THE PUIGDEMONT AFFAIR: The ex-Catalan President said he had been ‘sacrificed’ by his own.

FUGITIVE MP’s from the Catalan parliament, who fled to Brussels with Carles Puigdemont after he declared independence, fell on their swords and renounced their seats.

In keeping with the way that Spain’s elections are organised, Esquerra Republicana (ERC) and two Junts per Catalunya (JxC) seats will be occupied by the next names down on the closed voting lists.

This exercise in self-sacrifice gives pro-independence parties JxC, ERC and CUP the overall majority they need to install Puigdemont as president.

Trouble is, the Catalan Speaker called off the first investiture debate because Madrid and the Constitutional Tribunal stepped in to prevent Puigdemont from indulging in the political equivalent of internet dating and accepting the job via videolink from Belgium.

“He refused to propose an alternative candidate”, Roger Torrent said.
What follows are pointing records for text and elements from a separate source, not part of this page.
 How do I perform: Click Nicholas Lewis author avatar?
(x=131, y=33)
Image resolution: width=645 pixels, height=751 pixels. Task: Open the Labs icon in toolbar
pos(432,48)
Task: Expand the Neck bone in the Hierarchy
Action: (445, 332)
Carles Puigdemont was the legitimate candidate with an overall majority.

“The president of the Generalitat will be chosen by the MPs in this Chamber, not a Tribunal or a minister 600-kilometres away,” Roger Torrent said.

Meanwhile, according to the national daily El Mundo, Puigdemont’s text messages the same day to Toni Comin – a former ERC counsellor now in Brussels – proclaimed that the independence process was finished.

He had been “sacrificed by our own,” he said, and insinuated that someone else would have to take his place.

The former president’s Twitter account meanwhile spewed out the same old fighting slogans, but that’s the usual routine for Puigdemont who all along the way has so often failed to say what he means or mean what he says.

Spokesman puts a spoke in

IÑIGO MENDEZ DE VIGO, minister of Education, Culture and Sport is also spokesman for the central government in Madrid.

Recently he apologised to the people ‘who felt ill-treated’ during the police charges of October 1 as Catalans were prevented from voting in the unauthorised independence referendum.

But at least no-one was seriously injured, Mendez de Vigo said, “Just one person who lost an eye after being hit by a rubber bullet.”

So that’s okay then. What a relief, just one eye lost. But for someone who is a spokesman, he doesn’t exactly have the gift of the gab.

The dissembler

“DON’T let’s get into that,” said Mariano Rajoy when asked what he intended to do to balance the wage gap between men and women in Spain.

A surprising answer when you bear in mind that on average a woman in Spain earns 85.1 per cent less than a male doing the same job, it would have been interesting to hear his views.

Instead he explained that it was not within his remit to interfere with employers’ decisions or policies.

Surprising, really, that he didn’t trot out his usual solution of announcing with self-righteous aplomb that he was putting the matter in the hands of the courts, and that justice would take its course.